2013 JAN–JUN

Laura Horelli

Laura Horelli: Haukka-Pala (A-Bit-To-Bite), 2009, video installation, 28 min., Courtesy Barbara Weiss, Berlin

Laura Horelli’s recent video artworks are compelling examinations of a private past and the reconstruction of memory.

The starting point of Horelli’s single channel video Bit to Bite (2009) is an image of a woman talking to a puppet dog in a kitchen setting at a television studio. The woman is Horelli’s now late mother, who hosted an educative children’s show on nutrition in 1980’s Finnish television. Through the film winding around the concepts of private and public, Horelli seeks to stir up memories of her mother, who died when she was only ten. In the voice-over, Horelli discusses the memories and emotions evoked by seeing the staged scenes, crafting an absorbing study on the workings of memory and constructing a narrative for a personal history.

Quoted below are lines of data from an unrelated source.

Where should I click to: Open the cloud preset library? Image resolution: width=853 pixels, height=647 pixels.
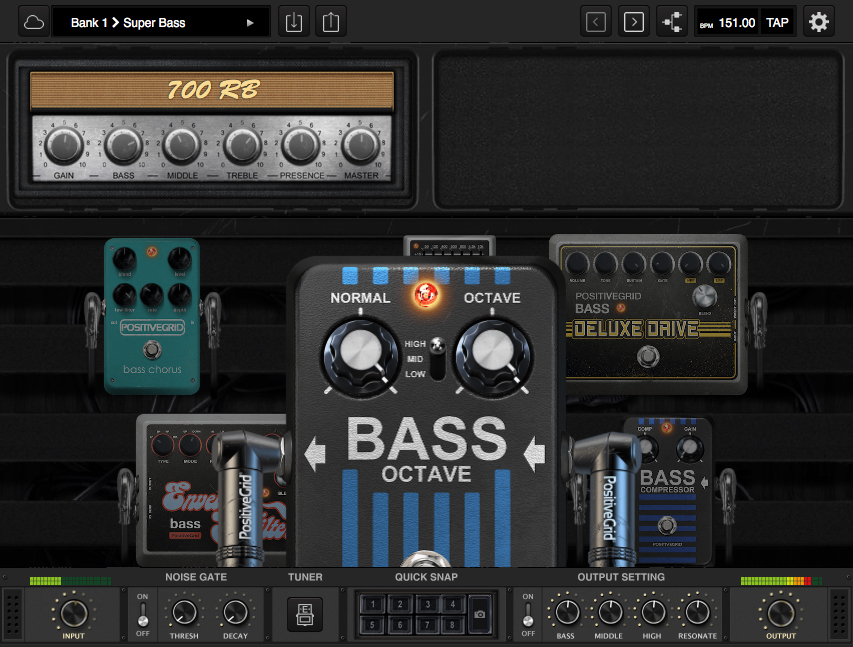(34, 20)
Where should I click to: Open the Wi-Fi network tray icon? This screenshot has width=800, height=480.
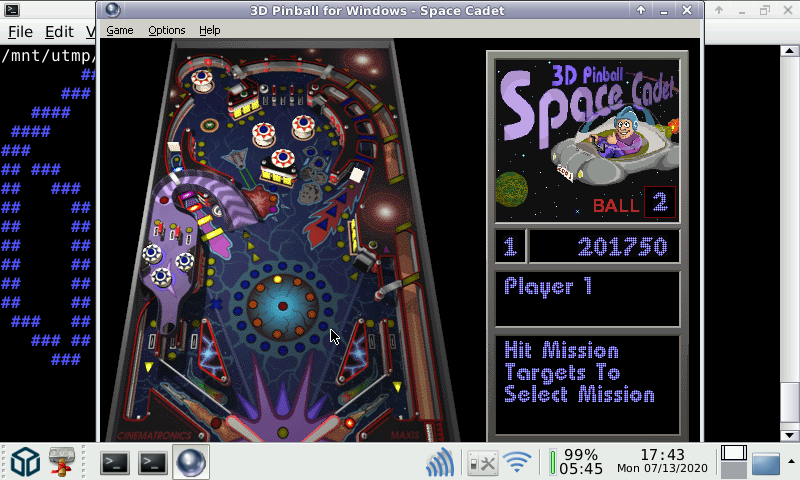517,462
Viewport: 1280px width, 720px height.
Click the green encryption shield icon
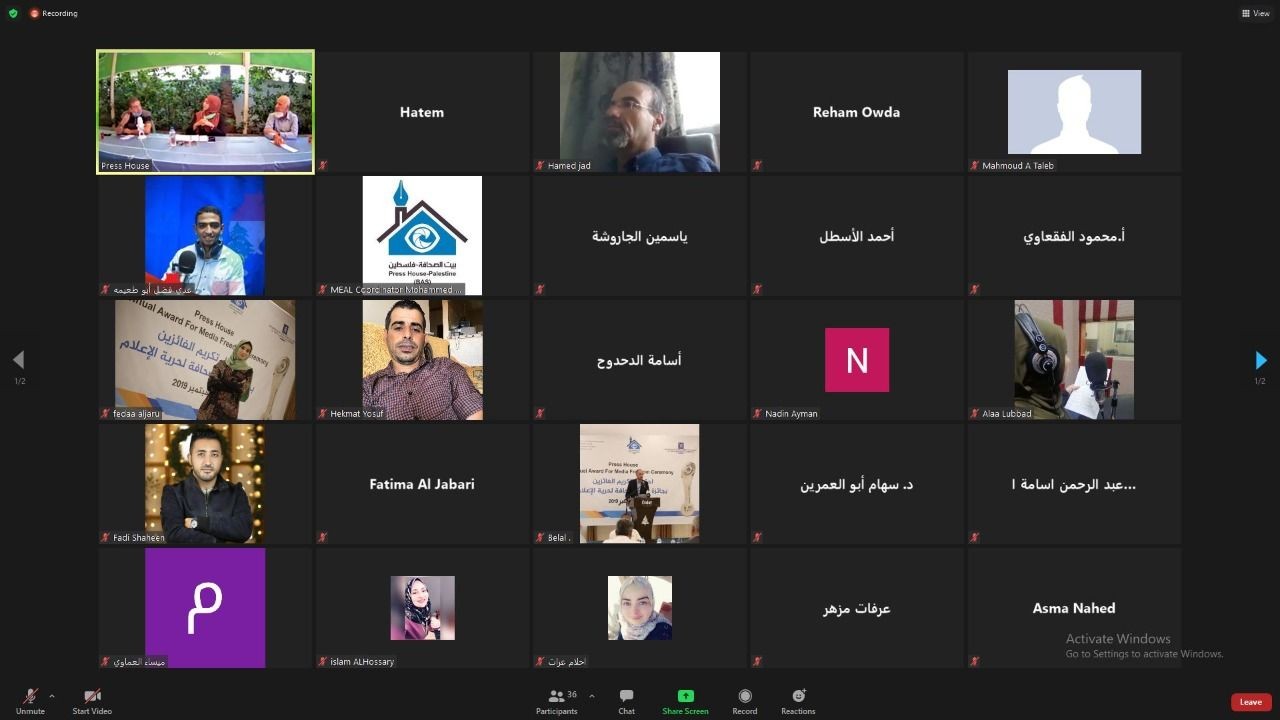(13, 13)
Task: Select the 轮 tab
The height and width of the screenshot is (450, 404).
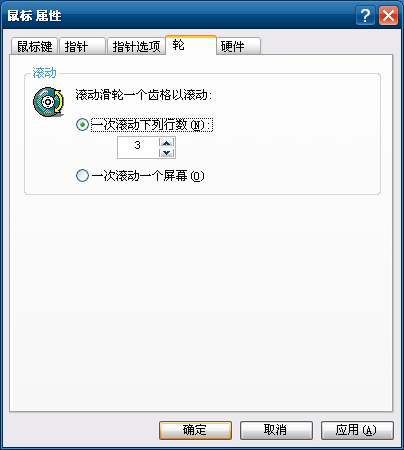Action: [191, 45]

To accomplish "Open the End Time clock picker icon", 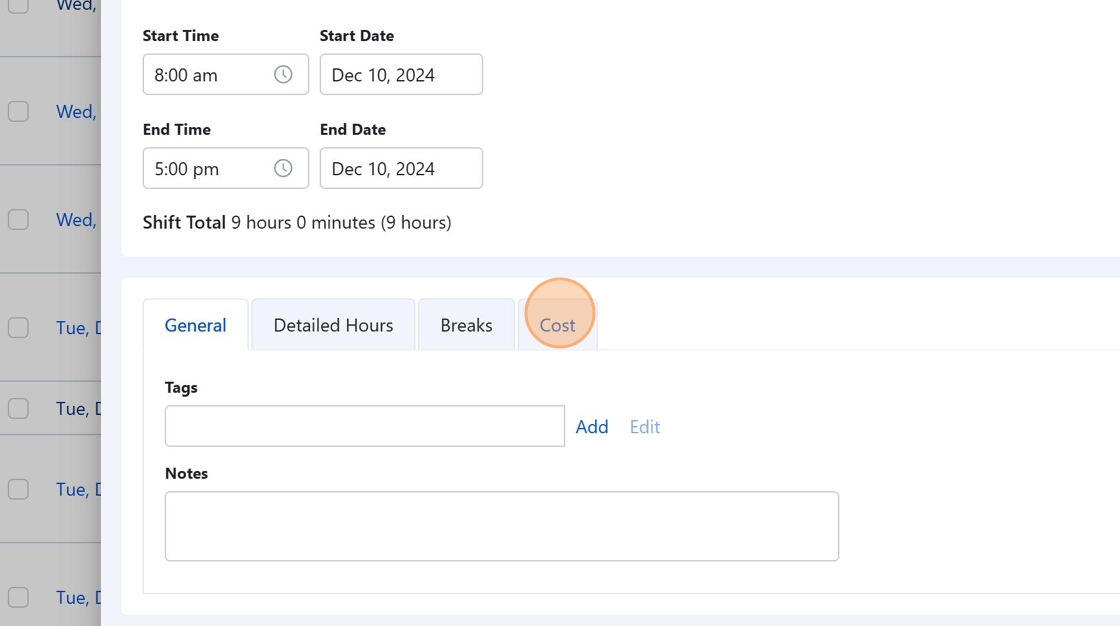I will coord(283,169).
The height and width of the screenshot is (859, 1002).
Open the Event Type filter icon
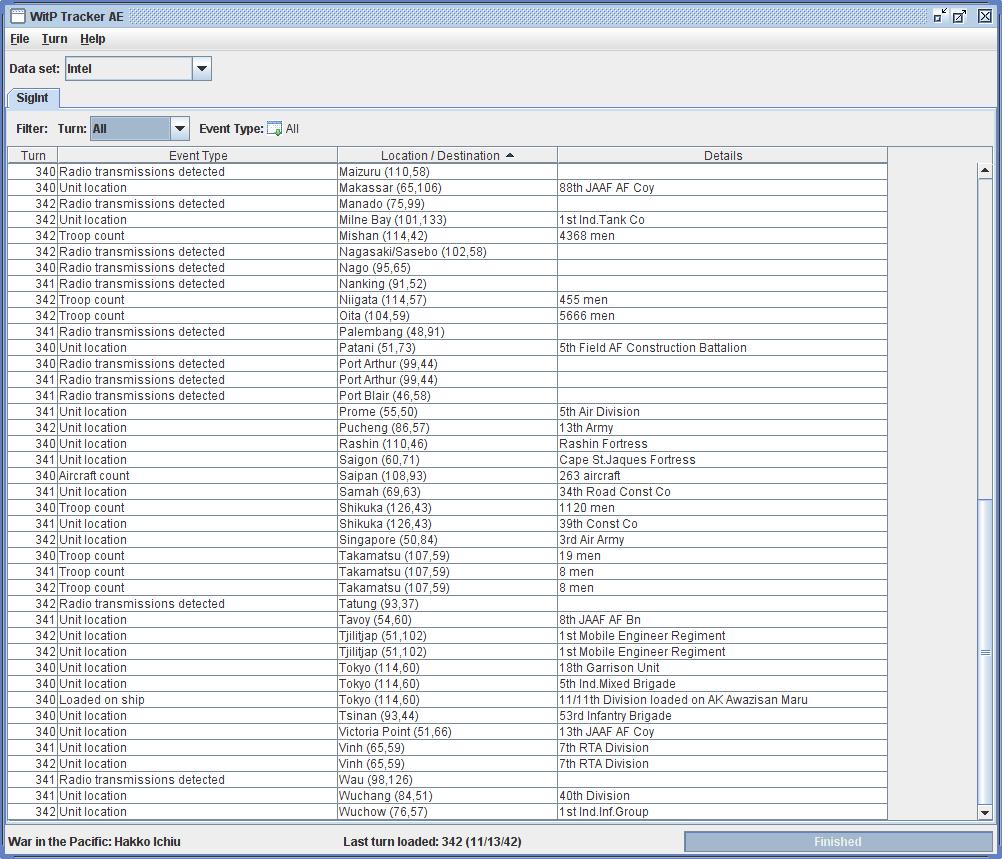273,128
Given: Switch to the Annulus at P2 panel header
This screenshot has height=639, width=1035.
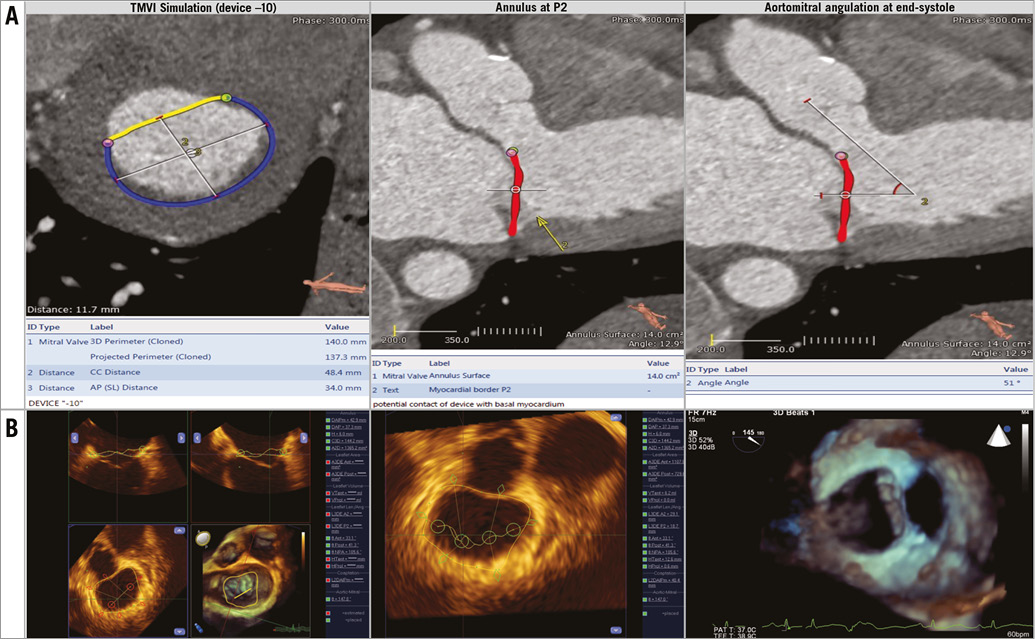Looking at the screenshot, I should (518, 9).
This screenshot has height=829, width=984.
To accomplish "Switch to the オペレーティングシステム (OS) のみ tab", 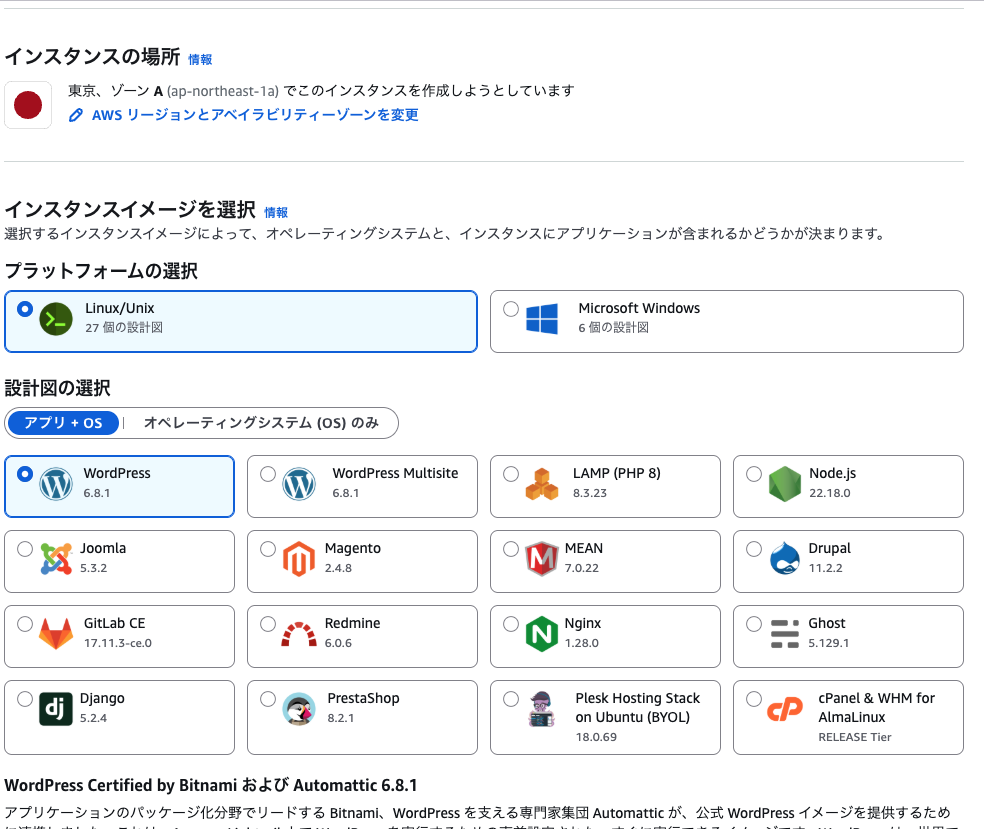I will click(x=261, y=423).
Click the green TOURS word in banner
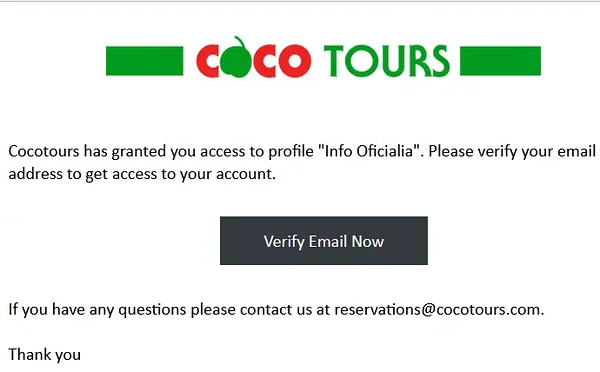Image resolution: width=600 pixels, height=372 pixels. (x=386, y=60)
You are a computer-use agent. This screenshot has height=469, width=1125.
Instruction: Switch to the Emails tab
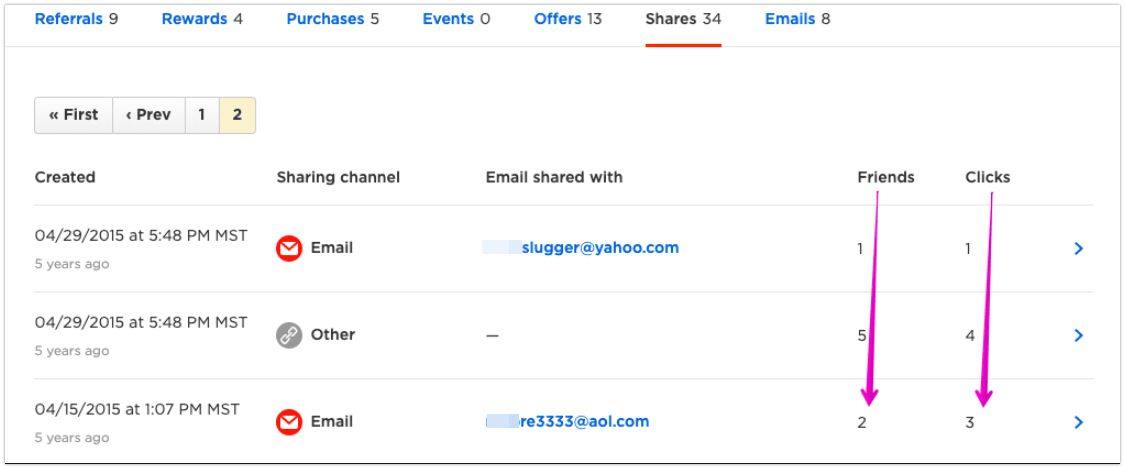(x=797, y=19)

Horelli carried on working with themes related to the realms of family life and memory in her 2011 video work The Terrace. In this work, Horelli goes through her recollections of her childhood spent in Nairobi in 1970s and ‘80s. In the voiceover covering a combination of old photographs of the domestic life of Horelli's family, and newer footage from 2010 of the house and its exteriors, Horelli’s narrator position alternates between the one of herself as a child and her current, critical adult perspective. The constantly changing nature of both memory and identity become central themes to the work, alongside with the questions of subjectivity and the relationship between the public and private spheres.

Horelli participates in the 6-month-long residency program, sponsored by Alfred Kordelin Foundation, at the International Studio and Curatorial Program (ISCP) in Brooklyn. 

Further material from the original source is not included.